For debtors with regular income, saving a home with Chapter 13 bankruptcy proves effective most of the time. However, there are some problems debtors may face at the end of their Chapter 13 bankruptcy.
Below are a few suggestions on how to deal with the issues as they arrive:
Mortgage Late Fees
Technically, mortgage servicers are allowed to accrue late fees on a loan while a debtor is in Chapter 13 bankruptcy. However, these fees can only be applied to the loan if the debtor does not successfully complete their repayment plan. If the debtor drops out of Chapter 13 bankruptcy, if their case is dismissed, or if they convert to Chapter 7 bankruptcy, the mortgage servicer has the right to assess the late fees. Unfortunately, some mortgage servicers assess late fees at the end of the Chapter 13 bankruptcy even if it was completed successfully. If this happens, the debtor needs to inform their bankruptcy attorney.

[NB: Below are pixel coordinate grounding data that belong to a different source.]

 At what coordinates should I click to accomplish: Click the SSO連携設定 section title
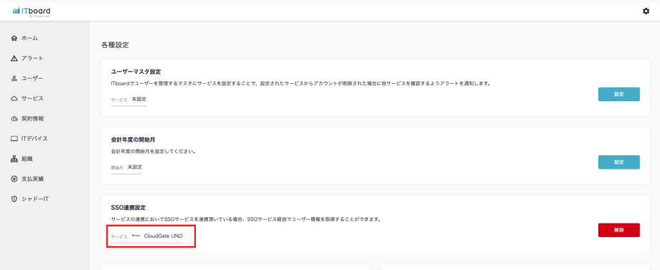(129, 207)
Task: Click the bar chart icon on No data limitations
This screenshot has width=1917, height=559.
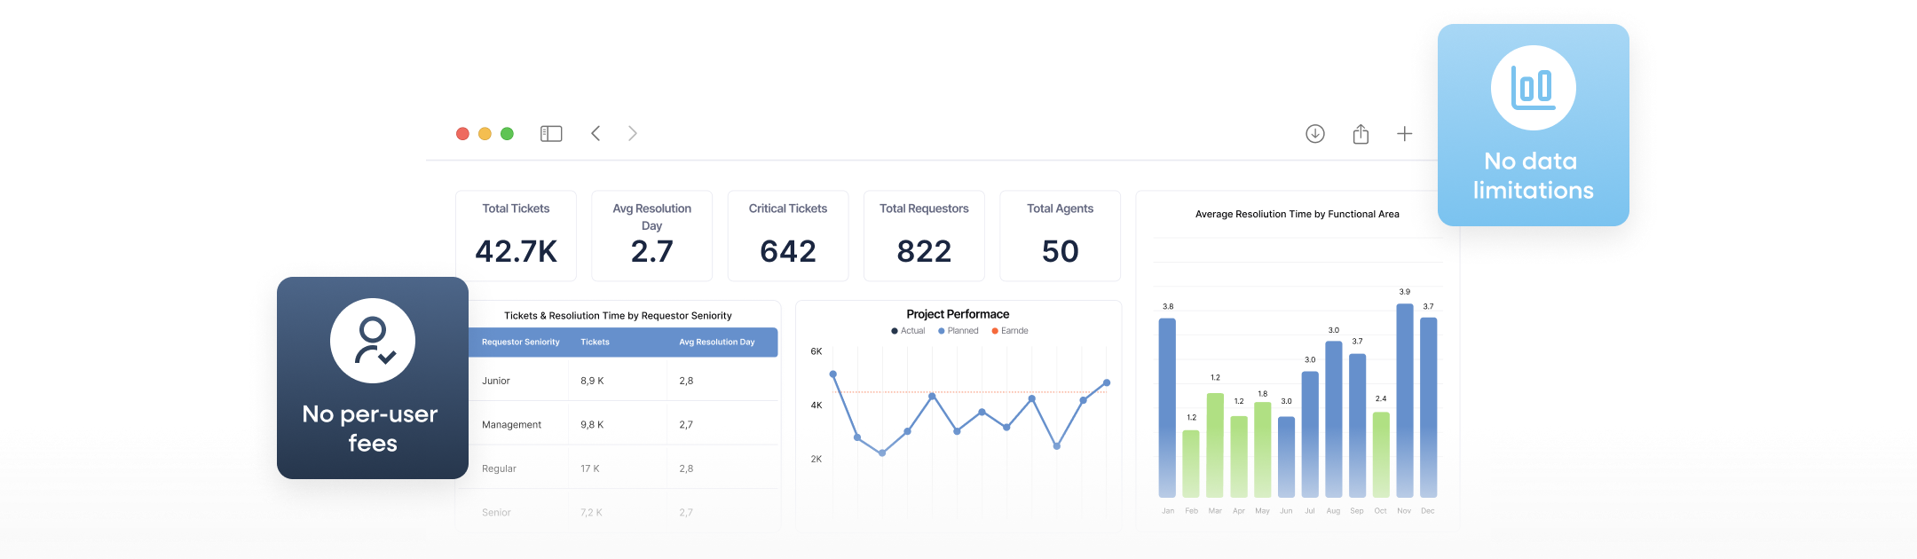Action: [x=1533, y=89]
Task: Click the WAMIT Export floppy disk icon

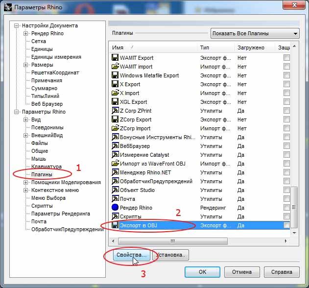Action: (115, 58)
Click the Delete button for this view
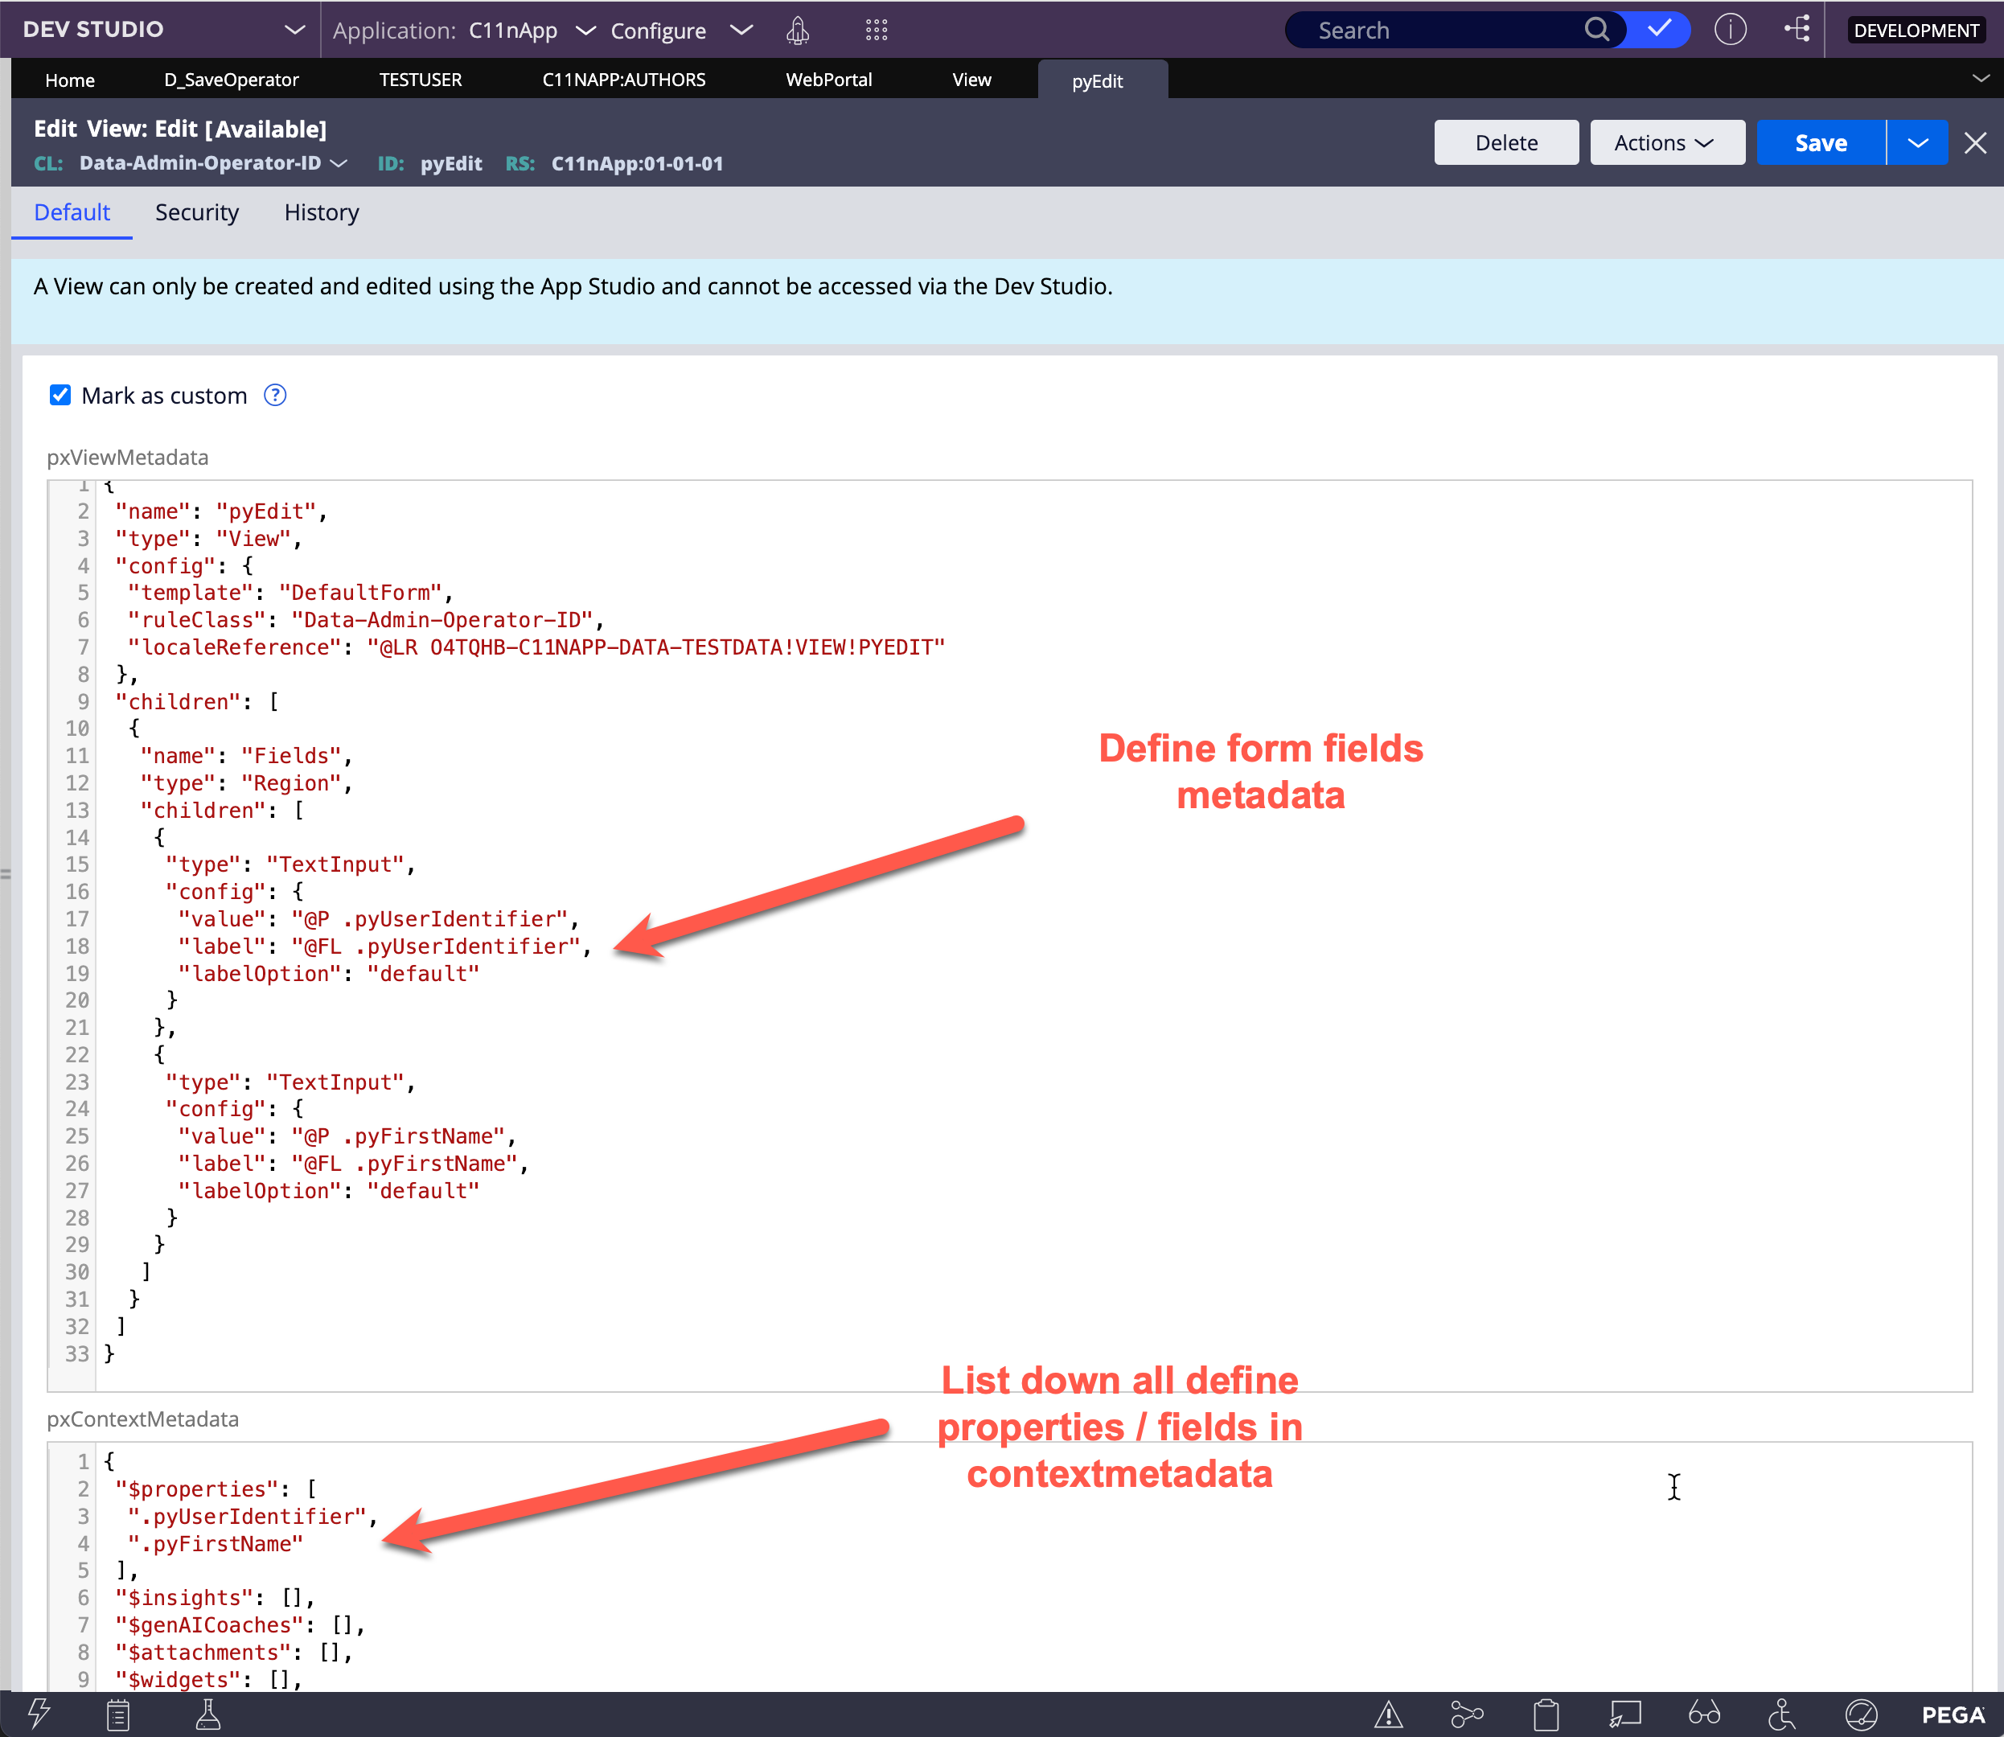Image resolution: width=2004 pixels, height=1737 pixels. click(x=1505, y=142)
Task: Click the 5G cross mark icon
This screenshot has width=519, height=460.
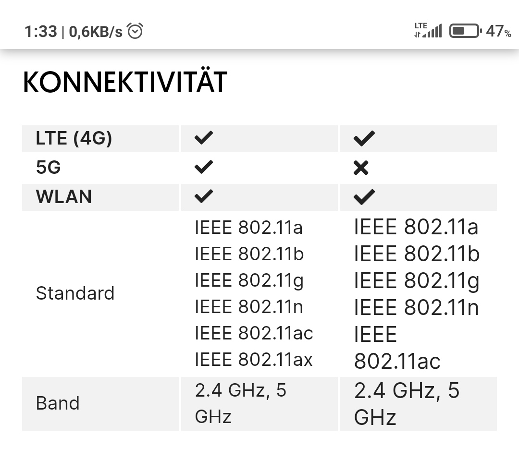Action: [x=361, y=168]
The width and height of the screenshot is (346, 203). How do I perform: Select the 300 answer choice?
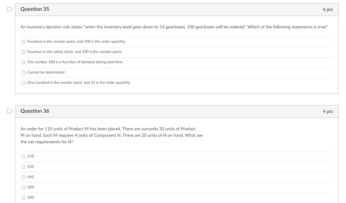[23, 198]
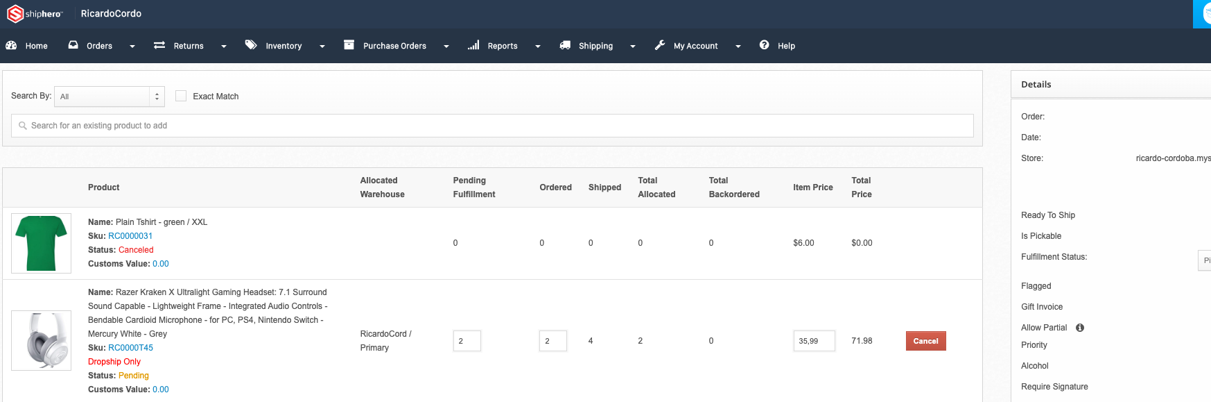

Sometimes the amount of money a debtor needs to pay for taxes and insurance changes while they are in Chapter 13 bankruptcy. Some mortgage servicers fail to inform the bankruptcy court of these changes, pay for them on behalf of the debtor and then bill the debtor for it after their Chapter 13 bankruptcy case is closed. It is the obligation of the mortgage servicer to inform the bankruptcy court of any changes and if they did not do this, they may not be entitled to charge the debtor at the end of their bankruptcy case. If you’ve been hit with an extra escrow bill after your bankruptcy discharge speak with your attorney immediately.
Adjustable Rate Mortgage
If a debtor has an Adjustable Rate Mortgage (ARM), their monthly payments may go up in Chapter 13 bankruptcy. However, some mortgage servicers fail to inform the bankruptcy court or the debtor of the change. Instead they hit the debtor with a huge bill after their case is closed. If this happens, the debtor should immediately contact their bankruptcy attorney. If the mortgage servicer failed to inform the bankruptcy court of payment changes they may not be entitled to bill the debtor after the fact.